Ai fini terapeutici questa metodica con funzione battericida, fungicida e inattivazione dei virus è particolarmente indicata nelle ernie del disco lombari, nelle lesioni vascolari degli arti inferiori e nei pazienti in dialisi. «Un approccio medico e chirurgico incompleto, sebbene apparentemente risolutivo - spiega Mariano Franzini, presidente della Società scientifica Ossigeno Ozono Terapia -, favorirebbe gli esiti disabilitanti di ernia discale lombare, contribuendo alla cronicizzazione del dolore. È invece fondamentale un corretto ragionamento clinico propedeutico a un intervento medico riabilitativo specifico e integrato, in armonia con un approccio multidisciplinare tra ozonoterapeuta e riabilitatori.

La miscela di ossigeno-ozono può essere la soluzione delle patologie dell'ernia del disco, ottenendo una risoluzione dell'ernia tramite la sua essiccazione; inoltre attiva il flusso sanguigno favorendo la formazione di nuovi vasi". Uno studio su 400 pazienti trattati dal 1997 al 2003, di età compresa tra i 19 e gli 85 anni, ha dimostrato risultati positivi nell'86 per cento dei casi.

L'ossigeno-ozonoterapia non è invasiva. Il suo impiego è indicato anche nel trattamento delle lesioni ulcerose croniche del piede diabetico. Tra il 2001 e il 2003 sono stati trattati 38 pazienti, dei quali il 43 per cento è guarito integralmente da ogni lesione, il 34 per cento ha ottenuto una riduzione della dimensione della lesione al 50 per cento, e il restante 23 per cento non è parso influenzato dalla cura.

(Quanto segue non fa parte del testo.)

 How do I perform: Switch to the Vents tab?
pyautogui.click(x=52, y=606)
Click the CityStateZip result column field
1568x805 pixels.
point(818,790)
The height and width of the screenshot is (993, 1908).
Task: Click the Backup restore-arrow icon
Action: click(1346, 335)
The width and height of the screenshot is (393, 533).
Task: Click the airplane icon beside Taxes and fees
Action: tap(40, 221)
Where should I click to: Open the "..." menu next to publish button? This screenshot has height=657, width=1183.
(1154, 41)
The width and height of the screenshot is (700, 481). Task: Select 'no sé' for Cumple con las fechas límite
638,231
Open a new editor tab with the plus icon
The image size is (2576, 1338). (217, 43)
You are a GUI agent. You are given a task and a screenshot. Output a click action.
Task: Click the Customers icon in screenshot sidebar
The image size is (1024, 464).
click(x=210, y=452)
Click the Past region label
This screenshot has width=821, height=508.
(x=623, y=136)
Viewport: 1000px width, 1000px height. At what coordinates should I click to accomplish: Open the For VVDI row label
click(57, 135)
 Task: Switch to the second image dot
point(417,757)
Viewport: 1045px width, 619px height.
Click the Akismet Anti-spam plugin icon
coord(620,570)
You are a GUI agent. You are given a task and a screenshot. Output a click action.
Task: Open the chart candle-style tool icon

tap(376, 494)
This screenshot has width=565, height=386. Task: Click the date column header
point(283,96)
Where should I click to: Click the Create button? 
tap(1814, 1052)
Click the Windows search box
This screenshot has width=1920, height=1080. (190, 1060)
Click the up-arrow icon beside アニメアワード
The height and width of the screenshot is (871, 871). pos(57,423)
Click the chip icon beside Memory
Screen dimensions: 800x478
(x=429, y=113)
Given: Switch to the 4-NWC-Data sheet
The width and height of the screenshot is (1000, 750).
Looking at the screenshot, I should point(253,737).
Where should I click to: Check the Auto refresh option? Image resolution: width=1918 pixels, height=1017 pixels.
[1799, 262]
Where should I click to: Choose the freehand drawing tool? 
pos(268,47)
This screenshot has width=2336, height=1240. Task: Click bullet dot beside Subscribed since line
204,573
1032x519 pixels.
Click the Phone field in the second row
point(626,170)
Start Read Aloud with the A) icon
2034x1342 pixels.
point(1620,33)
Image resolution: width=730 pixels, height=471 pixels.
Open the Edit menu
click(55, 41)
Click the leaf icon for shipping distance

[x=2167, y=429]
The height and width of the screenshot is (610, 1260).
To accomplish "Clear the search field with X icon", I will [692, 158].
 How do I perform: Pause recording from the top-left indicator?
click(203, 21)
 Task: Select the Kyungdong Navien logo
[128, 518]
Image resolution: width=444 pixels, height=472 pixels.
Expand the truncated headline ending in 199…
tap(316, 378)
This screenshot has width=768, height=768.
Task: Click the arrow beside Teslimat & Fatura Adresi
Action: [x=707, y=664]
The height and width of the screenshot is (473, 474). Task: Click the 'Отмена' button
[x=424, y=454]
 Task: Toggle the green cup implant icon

Questa metodica riguarda inoltre i pazienti in dialisi: uno su due ha un'arteriopatia periferica; un'altra patologia molto comune legata alla lunga permanenza in dialisi è l'amiloidosi, dovuta alla deposizione e all'accumulo nei tessuti di amiloide (materiale amorfo fibrillare che si colora di rosso). Un ulteriore campo d'azione della ozonoterapia è quello odontoiatrico, con l'obiettivo di battere sul tempo la formazione della carie.

Interessante è lo studio di Maria Grazia Cusella De Angelis (Università di Pavia) sugli effetti dell'ossigeno-ozono terapia sulle cellule staminali autologhe; una ricerca che consente di capire, dal punto di vista anatomo-patologico, come la rigenerazione dei tessuti venga influenzata dall'esposizione all'ossigeno-ozono. A questo riguardo si intende verificare se il trattamento con miscele di ossigeno-ozono rallenti la fibrosi e/o riduca la degenerazione dei tessuti e l'infiammazione tipiche di queste patologie; e se il trattamento con miscele di ossigeno-ozono possa migliorare l'attecchimento di cellule staminali nei tessuti in progressiva degenerazione.

La Società Italiana di Ossigeno Ozono Terapia (Sioot), che ha sede a Bergamo, è stata costituita nel 1983 e riunisce oltre duemila medici sotto un proprio Comitato scientifico. Dal 1994 ha promosso, in collaborazione con l'Istituto di Farmacologia dell'Università di Pavia, la stesura di undici protocolli scientifici per l'applicazione della terapia in varie patologie.